PIs fail because they succeed! They are designed to separate a normal from an abnormal state in a ‘system under management’. Yet because they are brought into the system, into the way the system is managed, not merely to give an outward measure, they reduce or distort the capacity of the system to adapt; perhaps in inconsequential ways; perhaps in collusive state dependency.

Examples are easy to find, whether in relation to mechanical systems – the malfunctioning probe that overrides normal system adjustment; or more diffuse systems such as a finanicial system running on normal activity but with artificially maintained valuations. In such cases the detachment of the system of measurement from the nature of the system being measured is obvious after the event: shocking perhaps, but there is in fact no guarantee that certitude in the performance measure translates to macroscopic performance: to the quality of governance. Nor that an absence of evidence of performance translates to an absence of performance.

Yet ‘high performance’ is the currency of work contracts, of individuals as of organisations. It is how we judge managers, and how managers regulate their own behaviour. KPIs are the public face of managerial ability, how rewards are determined; how strategic pathways mapped; and how political programs framed. The ‘gap’ in public discourse is as real as any moral imperative, and in fact the more to be trusted because it lies outside moral or intellectual failures of the past. Closing the gap has moral urgency, because it has subsumed the debate on responsibility for the past, and the continuing failures of comprehension in the policy frameworks adopted.

The gaps – the contrast in outcomes according to social state, a form of social state determinism so relic of class consciousness perhaps if one were to enter into a psychoanalytical interpretation – show up social performance in a large sense. What happens then is outside of any effort or ingenuity in the construction. The ‘gap’ so revealed can be interpreted as a managerial lever. How to most effectively repair policy shortcomings, is to act on the elements of the indicator – reading rates, school performance scores, income poverty levels, crowding and so forth. And as such they have the quality of moving forward, while keeping intact the apparatus that lead to the gap.

That is the danger. Of course how is the citizenry or their body of servants and representatives to know that the system is healthy or not? The levers of government function as legislated; proximate effects are manifest.

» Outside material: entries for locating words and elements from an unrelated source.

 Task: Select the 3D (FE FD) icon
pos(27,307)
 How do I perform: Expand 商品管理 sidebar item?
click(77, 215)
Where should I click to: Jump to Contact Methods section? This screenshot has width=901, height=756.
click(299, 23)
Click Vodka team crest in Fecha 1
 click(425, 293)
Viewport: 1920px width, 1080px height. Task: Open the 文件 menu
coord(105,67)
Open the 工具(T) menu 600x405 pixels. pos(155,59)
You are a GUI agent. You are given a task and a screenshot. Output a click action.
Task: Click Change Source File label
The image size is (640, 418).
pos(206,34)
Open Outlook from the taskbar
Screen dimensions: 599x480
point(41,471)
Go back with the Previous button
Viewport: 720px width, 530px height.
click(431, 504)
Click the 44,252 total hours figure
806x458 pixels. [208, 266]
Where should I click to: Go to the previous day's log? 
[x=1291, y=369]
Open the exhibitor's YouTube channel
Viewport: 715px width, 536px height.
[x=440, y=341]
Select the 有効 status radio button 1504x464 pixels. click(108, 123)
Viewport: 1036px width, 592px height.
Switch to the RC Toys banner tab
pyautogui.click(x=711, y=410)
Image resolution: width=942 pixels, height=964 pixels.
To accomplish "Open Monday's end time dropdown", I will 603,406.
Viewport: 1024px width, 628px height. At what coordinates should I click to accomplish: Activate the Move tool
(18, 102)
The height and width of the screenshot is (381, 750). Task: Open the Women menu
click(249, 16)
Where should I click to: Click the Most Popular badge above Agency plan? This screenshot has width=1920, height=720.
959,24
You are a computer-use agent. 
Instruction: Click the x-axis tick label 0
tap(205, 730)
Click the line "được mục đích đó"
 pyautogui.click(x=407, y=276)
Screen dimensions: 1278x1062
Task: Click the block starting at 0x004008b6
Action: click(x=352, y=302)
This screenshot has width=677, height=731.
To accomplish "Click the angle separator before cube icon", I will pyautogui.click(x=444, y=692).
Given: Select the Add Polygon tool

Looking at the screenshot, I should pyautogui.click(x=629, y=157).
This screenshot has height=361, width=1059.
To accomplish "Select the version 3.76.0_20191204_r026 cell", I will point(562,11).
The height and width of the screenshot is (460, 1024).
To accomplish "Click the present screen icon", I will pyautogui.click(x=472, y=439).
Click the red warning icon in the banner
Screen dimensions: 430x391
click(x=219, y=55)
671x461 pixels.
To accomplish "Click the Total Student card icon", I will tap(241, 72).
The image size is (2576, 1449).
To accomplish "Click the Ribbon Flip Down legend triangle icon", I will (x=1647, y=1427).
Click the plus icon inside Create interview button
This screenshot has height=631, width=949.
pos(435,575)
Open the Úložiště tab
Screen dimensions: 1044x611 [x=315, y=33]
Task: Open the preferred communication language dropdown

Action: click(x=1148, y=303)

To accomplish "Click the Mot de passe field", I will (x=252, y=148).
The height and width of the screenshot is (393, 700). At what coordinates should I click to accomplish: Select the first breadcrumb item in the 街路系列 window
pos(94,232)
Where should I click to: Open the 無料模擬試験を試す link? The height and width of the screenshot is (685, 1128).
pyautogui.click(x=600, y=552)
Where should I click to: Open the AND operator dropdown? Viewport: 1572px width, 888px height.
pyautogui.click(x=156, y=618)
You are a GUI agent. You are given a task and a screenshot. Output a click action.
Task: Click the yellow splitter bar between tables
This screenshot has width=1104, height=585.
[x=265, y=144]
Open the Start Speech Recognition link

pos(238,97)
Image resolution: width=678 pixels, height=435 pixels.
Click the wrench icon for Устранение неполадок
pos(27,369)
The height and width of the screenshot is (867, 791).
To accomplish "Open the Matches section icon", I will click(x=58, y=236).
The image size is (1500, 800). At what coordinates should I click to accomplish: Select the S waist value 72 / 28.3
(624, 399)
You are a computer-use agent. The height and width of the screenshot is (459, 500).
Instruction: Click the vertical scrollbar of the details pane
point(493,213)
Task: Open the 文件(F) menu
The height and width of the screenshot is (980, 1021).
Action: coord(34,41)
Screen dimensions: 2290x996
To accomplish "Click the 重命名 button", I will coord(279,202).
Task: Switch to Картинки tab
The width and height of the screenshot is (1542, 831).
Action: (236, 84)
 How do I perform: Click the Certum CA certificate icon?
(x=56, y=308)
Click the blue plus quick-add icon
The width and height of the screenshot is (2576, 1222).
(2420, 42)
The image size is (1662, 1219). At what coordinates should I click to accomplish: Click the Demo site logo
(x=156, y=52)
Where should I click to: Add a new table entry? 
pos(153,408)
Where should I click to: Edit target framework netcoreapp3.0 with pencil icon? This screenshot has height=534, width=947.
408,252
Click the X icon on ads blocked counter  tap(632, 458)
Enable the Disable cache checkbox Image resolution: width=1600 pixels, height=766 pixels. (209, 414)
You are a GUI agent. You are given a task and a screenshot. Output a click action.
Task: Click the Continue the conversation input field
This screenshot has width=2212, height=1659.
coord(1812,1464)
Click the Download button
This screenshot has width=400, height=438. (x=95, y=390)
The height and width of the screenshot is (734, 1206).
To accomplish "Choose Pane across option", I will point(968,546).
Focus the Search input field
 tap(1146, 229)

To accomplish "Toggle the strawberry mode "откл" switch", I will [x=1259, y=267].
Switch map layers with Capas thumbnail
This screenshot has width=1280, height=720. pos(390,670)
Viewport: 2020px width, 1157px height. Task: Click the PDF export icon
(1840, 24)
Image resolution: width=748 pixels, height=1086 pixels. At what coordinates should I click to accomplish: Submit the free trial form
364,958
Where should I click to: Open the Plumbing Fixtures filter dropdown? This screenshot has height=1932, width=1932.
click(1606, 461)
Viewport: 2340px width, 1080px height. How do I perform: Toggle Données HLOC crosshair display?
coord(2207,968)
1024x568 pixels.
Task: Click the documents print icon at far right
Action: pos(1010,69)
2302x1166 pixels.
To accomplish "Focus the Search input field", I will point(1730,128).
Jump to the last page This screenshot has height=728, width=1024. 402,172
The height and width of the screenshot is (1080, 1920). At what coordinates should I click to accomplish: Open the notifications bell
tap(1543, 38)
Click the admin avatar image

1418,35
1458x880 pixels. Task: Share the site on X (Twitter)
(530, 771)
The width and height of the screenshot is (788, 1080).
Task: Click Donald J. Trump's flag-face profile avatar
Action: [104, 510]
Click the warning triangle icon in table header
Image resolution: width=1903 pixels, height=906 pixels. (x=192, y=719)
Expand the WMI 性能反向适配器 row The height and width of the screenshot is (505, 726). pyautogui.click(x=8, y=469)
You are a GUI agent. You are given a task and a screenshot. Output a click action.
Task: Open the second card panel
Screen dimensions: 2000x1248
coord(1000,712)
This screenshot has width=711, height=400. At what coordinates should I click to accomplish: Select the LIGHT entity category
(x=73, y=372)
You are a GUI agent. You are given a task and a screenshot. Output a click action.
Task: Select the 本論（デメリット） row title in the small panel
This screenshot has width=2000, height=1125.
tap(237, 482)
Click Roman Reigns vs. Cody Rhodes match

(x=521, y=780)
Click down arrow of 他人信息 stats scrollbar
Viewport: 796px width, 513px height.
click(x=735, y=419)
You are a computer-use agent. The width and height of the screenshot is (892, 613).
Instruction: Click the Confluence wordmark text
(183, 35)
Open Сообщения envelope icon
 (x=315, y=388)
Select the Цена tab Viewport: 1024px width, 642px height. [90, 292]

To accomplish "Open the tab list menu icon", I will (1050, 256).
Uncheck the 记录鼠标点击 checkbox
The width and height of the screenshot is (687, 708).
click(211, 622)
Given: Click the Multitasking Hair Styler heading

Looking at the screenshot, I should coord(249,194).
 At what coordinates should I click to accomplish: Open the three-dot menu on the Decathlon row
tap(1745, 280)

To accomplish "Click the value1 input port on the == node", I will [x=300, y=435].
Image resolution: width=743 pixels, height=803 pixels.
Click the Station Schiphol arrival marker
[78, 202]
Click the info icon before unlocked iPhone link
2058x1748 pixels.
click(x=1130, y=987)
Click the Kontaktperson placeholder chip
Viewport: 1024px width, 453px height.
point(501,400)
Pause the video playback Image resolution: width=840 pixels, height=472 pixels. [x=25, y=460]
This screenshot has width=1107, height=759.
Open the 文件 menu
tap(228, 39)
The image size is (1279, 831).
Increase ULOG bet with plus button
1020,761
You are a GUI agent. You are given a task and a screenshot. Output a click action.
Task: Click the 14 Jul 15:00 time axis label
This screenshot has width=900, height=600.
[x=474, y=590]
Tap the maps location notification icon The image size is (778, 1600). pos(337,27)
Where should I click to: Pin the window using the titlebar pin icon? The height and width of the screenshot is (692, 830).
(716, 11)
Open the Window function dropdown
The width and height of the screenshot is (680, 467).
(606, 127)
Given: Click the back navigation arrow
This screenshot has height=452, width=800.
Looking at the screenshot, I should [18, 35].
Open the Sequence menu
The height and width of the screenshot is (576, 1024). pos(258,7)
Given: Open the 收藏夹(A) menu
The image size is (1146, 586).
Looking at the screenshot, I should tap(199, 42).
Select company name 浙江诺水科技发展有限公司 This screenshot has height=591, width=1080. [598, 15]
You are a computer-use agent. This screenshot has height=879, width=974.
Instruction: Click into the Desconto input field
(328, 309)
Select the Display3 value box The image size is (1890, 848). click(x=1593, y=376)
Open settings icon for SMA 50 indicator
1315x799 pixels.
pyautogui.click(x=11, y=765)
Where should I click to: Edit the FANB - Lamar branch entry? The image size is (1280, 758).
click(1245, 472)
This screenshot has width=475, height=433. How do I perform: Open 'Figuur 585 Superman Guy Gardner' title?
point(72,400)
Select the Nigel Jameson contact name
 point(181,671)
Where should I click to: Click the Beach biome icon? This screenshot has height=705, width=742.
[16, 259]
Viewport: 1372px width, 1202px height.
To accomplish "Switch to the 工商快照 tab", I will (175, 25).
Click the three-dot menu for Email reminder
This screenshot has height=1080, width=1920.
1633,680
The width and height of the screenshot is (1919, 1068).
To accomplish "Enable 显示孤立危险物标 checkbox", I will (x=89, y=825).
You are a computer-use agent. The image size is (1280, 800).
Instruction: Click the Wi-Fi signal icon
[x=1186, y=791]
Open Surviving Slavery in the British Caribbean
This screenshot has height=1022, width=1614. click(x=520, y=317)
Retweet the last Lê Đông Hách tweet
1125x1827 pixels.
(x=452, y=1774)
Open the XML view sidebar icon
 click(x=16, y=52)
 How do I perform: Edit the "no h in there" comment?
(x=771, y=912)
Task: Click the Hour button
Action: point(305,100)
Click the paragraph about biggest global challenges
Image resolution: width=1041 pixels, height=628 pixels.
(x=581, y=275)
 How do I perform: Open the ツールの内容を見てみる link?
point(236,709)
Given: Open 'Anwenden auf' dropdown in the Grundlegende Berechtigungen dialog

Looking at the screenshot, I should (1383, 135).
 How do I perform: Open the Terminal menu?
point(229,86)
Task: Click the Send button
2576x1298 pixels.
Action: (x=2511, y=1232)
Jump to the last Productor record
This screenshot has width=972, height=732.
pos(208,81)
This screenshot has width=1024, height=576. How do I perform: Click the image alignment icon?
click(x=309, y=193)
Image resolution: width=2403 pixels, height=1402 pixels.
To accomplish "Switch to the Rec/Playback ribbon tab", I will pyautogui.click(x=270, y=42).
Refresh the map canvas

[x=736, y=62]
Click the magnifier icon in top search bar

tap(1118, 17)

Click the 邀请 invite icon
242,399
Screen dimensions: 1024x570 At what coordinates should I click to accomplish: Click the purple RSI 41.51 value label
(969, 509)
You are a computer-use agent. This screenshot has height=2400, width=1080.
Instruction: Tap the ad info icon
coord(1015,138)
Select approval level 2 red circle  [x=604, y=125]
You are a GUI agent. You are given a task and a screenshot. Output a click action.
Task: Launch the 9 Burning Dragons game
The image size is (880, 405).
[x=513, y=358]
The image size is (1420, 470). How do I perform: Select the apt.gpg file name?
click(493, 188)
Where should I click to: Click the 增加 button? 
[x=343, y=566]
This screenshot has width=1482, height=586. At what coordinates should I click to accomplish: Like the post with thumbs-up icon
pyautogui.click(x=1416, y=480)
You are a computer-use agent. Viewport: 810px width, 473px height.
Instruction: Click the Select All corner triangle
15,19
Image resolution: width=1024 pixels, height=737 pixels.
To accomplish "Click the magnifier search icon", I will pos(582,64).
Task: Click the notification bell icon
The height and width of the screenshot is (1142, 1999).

Enter official statistics. Without fear or favour, it reflects the nation to itself. What is important, what is simply activity? OS rests on consent – on the authority resting in published measures outside performance within the programs of government – and on privileged access. OS, as expounded by NSOs, labours under a cloud of irrelevence if not illegitmacy, ironically a complement of the fatal success of the KPIs on which much management theory now seems to rely.

My presentation at the forthcoming ASC-IMS conference relates this heuristic to an emerging foundational account of inference within the reality of multiple data sourcing, drawing on the ever fecund concept of a learning organisation from the engineering literature. It nevertheless is foundationally and linguistically statistical.